Aim of the task: Give again the line that contains "Image resolution: width=1024 pixels, height=576" and every line after it to the end of the records. Keep them exactly as they are and add nothing.
++++
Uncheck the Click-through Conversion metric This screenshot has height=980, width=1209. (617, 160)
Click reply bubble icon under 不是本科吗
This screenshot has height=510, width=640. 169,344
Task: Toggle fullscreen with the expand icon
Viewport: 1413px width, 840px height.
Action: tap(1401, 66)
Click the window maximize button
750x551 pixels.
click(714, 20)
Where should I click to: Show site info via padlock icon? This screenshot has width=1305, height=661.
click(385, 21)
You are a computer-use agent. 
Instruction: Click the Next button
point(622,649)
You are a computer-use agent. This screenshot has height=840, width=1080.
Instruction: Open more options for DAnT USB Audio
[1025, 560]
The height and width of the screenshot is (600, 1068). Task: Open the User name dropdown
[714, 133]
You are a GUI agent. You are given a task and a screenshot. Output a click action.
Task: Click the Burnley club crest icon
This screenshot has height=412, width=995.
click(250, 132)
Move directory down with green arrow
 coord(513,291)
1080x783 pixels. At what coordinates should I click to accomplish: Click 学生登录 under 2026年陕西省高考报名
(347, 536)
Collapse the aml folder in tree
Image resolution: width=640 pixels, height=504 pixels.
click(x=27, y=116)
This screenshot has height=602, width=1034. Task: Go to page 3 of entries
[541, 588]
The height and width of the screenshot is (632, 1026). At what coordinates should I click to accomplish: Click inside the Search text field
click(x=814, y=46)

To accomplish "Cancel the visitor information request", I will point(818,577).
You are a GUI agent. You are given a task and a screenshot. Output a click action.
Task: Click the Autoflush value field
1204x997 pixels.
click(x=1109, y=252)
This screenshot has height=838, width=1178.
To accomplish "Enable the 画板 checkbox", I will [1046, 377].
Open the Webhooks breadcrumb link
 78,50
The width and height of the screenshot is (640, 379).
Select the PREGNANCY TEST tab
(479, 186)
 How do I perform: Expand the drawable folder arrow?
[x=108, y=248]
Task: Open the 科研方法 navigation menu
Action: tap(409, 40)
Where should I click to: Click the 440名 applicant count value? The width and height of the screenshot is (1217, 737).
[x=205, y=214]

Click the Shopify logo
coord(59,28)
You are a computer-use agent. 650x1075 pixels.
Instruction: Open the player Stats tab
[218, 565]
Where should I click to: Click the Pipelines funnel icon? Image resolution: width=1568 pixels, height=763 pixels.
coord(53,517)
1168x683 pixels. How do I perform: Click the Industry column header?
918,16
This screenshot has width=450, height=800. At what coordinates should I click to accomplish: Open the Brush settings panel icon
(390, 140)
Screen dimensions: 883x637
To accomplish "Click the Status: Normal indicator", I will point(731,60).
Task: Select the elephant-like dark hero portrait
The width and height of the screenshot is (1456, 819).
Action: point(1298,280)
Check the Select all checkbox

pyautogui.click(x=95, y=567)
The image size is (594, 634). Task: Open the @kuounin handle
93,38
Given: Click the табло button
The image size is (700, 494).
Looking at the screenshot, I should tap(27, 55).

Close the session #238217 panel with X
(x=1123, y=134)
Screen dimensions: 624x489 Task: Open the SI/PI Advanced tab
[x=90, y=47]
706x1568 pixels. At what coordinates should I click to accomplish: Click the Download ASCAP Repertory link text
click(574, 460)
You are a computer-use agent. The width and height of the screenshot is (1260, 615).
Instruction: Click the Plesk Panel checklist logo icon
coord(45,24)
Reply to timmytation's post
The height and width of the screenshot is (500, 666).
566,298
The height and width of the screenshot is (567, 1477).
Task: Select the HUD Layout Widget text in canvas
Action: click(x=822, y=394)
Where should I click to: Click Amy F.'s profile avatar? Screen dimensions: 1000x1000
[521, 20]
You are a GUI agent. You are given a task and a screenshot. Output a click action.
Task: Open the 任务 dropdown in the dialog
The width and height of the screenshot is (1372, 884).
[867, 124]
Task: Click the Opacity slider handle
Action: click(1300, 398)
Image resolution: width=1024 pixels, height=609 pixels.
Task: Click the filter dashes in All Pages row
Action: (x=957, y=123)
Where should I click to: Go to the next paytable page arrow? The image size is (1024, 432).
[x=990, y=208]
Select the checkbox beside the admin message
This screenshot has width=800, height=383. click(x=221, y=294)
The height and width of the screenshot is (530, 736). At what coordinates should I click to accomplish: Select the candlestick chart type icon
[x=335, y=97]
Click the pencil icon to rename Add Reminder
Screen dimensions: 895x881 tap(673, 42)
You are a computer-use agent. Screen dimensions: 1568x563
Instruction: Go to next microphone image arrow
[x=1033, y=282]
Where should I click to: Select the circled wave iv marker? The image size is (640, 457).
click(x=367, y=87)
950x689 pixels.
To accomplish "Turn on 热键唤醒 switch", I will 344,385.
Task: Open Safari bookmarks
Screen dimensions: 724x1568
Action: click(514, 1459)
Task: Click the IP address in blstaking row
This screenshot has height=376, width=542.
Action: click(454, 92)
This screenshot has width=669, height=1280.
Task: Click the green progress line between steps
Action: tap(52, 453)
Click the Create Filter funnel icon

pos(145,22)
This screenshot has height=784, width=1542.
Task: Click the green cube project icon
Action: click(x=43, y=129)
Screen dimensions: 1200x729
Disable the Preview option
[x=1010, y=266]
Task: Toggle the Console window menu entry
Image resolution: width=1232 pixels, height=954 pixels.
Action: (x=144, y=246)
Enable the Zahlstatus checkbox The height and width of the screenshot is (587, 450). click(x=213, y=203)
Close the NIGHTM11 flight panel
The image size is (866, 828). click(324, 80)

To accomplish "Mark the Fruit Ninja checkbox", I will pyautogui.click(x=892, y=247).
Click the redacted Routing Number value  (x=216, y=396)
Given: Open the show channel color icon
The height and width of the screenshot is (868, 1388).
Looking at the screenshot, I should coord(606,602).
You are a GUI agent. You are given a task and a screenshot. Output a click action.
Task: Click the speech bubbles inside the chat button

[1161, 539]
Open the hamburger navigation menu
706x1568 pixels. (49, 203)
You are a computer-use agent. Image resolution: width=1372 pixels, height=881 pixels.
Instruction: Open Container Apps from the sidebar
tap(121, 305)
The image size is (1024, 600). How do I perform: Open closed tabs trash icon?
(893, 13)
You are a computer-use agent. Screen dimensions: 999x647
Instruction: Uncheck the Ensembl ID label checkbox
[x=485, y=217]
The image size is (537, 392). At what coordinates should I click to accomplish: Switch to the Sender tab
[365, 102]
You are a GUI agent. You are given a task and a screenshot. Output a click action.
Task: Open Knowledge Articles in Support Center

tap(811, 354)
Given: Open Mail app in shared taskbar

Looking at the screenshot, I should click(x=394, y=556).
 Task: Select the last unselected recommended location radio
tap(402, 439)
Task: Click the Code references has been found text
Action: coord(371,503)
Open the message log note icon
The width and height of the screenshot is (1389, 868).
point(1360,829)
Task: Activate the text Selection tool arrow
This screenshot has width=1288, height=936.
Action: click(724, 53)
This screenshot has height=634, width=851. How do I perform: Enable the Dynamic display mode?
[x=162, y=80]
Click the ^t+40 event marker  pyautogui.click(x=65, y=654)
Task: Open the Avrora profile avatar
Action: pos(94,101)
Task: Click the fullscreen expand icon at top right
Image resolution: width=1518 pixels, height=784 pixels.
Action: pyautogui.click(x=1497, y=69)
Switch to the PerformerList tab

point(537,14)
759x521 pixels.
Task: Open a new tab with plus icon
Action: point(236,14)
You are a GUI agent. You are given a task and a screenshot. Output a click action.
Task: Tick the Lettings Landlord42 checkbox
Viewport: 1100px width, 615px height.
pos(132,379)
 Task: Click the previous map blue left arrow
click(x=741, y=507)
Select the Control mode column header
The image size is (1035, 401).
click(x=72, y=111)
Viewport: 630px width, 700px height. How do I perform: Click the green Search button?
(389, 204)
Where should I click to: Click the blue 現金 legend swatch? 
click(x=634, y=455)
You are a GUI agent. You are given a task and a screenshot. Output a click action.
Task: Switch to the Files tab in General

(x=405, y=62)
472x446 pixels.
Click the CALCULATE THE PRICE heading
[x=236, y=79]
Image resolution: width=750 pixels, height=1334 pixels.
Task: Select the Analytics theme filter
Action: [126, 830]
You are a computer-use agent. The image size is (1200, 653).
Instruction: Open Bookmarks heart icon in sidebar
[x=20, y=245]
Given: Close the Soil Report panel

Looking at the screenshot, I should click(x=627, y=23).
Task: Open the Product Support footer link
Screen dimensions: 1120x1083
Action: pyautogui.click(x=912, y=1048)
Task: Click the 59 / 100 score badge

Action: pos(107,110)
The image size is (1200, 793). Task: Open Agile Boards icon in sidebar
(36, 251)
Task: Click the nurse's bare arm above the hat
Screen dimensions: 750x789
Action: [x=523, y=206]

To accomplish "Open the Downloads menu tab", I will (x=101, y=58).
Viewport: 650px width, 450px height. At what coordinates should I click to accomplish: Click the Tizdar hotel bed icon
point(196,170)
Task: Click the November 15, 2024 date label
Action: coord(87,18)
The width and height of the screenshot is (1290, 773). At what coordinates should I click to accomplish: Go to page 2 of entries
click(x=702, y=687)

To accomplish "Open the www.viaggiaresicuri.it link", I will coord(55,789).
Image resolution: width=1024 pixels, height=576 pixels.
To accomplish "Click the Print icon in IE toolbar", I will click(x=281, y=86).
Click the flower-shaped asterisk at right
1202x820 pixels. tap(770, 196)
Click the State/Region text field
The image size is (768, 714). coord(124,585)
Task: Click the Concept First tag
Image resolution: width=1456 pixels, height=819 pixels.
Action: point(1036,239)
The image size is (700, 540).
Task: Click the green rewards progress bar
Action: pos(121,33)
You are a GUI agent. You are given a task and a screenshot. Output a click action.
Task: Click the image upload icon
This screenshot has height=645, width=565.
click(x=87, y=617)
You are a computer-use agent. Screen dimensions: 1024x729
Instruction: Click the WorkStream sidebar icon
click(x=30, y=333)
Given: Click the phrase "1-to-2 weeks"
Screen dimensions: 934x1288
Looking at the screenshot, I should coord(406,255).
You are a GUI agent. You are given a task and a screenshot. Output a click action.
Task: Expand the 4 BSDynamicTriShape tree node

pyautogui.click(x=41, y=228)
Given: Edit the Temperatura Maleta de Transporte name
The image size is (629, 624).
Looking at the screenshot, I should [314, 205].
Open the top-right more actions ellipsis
++++
Response to the exercise:
Image resolution: width=1024 pixels, height=576 pixels.
To accomplish "Click the Print icon in IE toolbar", I will click(x=281, y=86).
Click the flower-shaped asterisk at right
1202x820 pixels. tap(770, 196)
Click the State/Region text field
The image size is (768, 714). coord(124,585)
Task: Click the Concept First tag
Image resolution: width=1456 pixels, height=819 pixels.
Action: point(1036,239)
The image size is (700, 540).
Task: Click the green rewards progress bar
Action: pos(121,33)
You are a GUI agent. You are given a task and a screenshot. Output a click action.
Task: Click the image upload icon
This screenshot has height=645, width=565.
click(x=87, y=617)
You are a computer-use agent. Screen dimensions: 1024x729
Instruction: Click the WorkStream sidebar icon
click(x=30, y=333)
Given: Click the phrase "1-to-2 weeks"
Screen dimensions: 934x1288
Looking at the screenshot, I should coord(406,255).
You are a GUI agent. You are given a task and a screenshot. Output a click action.
Task: Expand the 4 BSDynamicTriShape tree node

pyautogui.click(x=41, y=228)
Given: Edit the Temperatura Maleta de Transporte name
The image size is (629, 624).
Looking at the screenshot, I should [314, 205].
Open the top-right more actions ellipsis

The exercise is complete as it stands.